NEWARK, NJ - On a July evening in 1967, in the city's central ward, a Black cab driver by the name of John Smith signaled to police cars on the road in order to pass them.

Instead, he was stopped, arrested, and beaten.

Word of the latest case of police brutality in the City of Newark, and rumors of Smith's death in police custody -later proved inaccurate- dumped gasoline on the smoldering fire of the city's social injustice, economic hardship, and the chokehold of institutionalized racism.

And as with any case of injustice gone unchecked and allowed to spread for too long, this fire eventually connected with the wick of a primed powder keg.

What followed were five straight days of protests and riots. The National Guard was deployed, millions of dollars in property damage were caused, 1,000 were arrested, and hundreds of people were injured.

26 died.

It was the type of trauma that leaves its imprint on a city and a nation.

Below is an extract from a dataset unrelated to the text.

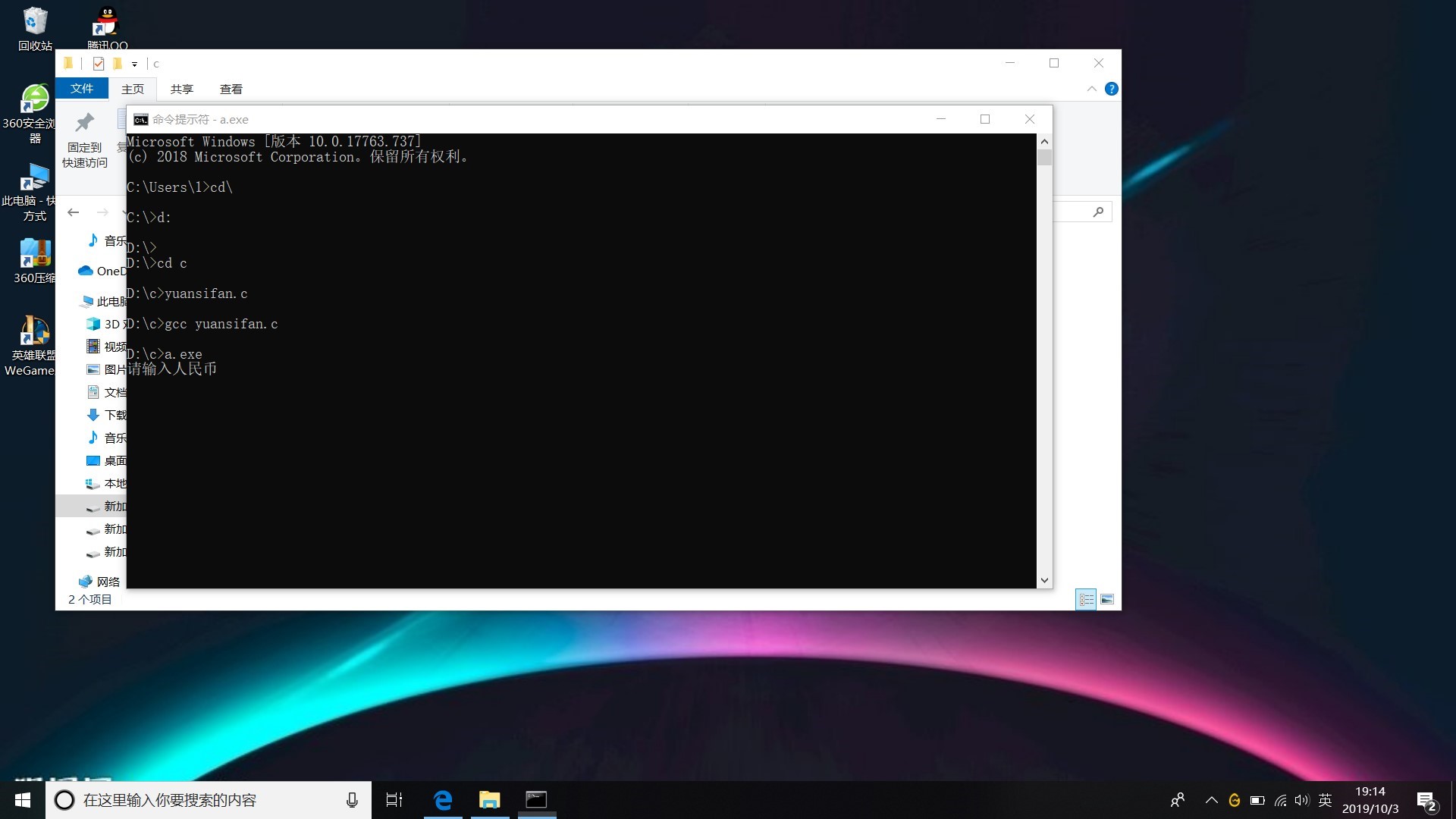Toggle the large icons view layout button
1456x819 pixels.
1107,599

Just three months prior, Martin Luther King Jr. uttered a phrase during a speech delivered at Stanford University that continues to have relevance today.

A riot is the language of the unheard.

Dr. Martin Luther King, Jr., Stanford, 1967

This devastating event in Newark happened more than 50 years ago. And we are left to wonder how, as a society of intelligent and compassionate individuals, we could allow injustice to once again go unchecked and allow the wick to once again be lit.

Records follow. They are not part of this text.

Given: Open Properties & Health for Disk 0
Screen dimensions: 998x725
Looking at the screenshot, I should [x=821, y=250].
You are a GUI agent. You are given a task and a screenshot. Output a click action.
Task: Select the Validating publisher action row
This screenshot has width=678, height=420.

July of 1967 was just a single thread in the tapestry woven by centuries of deep-seated racism in the United States of America.

On May 25, we witnessed another thread being sewn. A widely shared video captured a Minneapolis police officer hold his knee on the neck of George Floyd, a Black man, for nearly nine minutes as he pleaded to the four officers on scene for help.

"I can't breathe," he cried.

As later confirmed through an official post-mortem examination, George Floyd was murdered by an act of police brutality and excessive use of force. The nation watched as life left his body and a man left behind a six-year-old daughter.

The Floyd family is sadly not alone in the ever-growing number of families to experience this pain and loss.

I can't breathe.

George Floyd

Adding to the frustrations of Floyd's recorded death are the recent deaths of Ahmaud Arbery in Georgia and Breonna Taylor in Louisville, to name just two in a list of hundreds this past decade.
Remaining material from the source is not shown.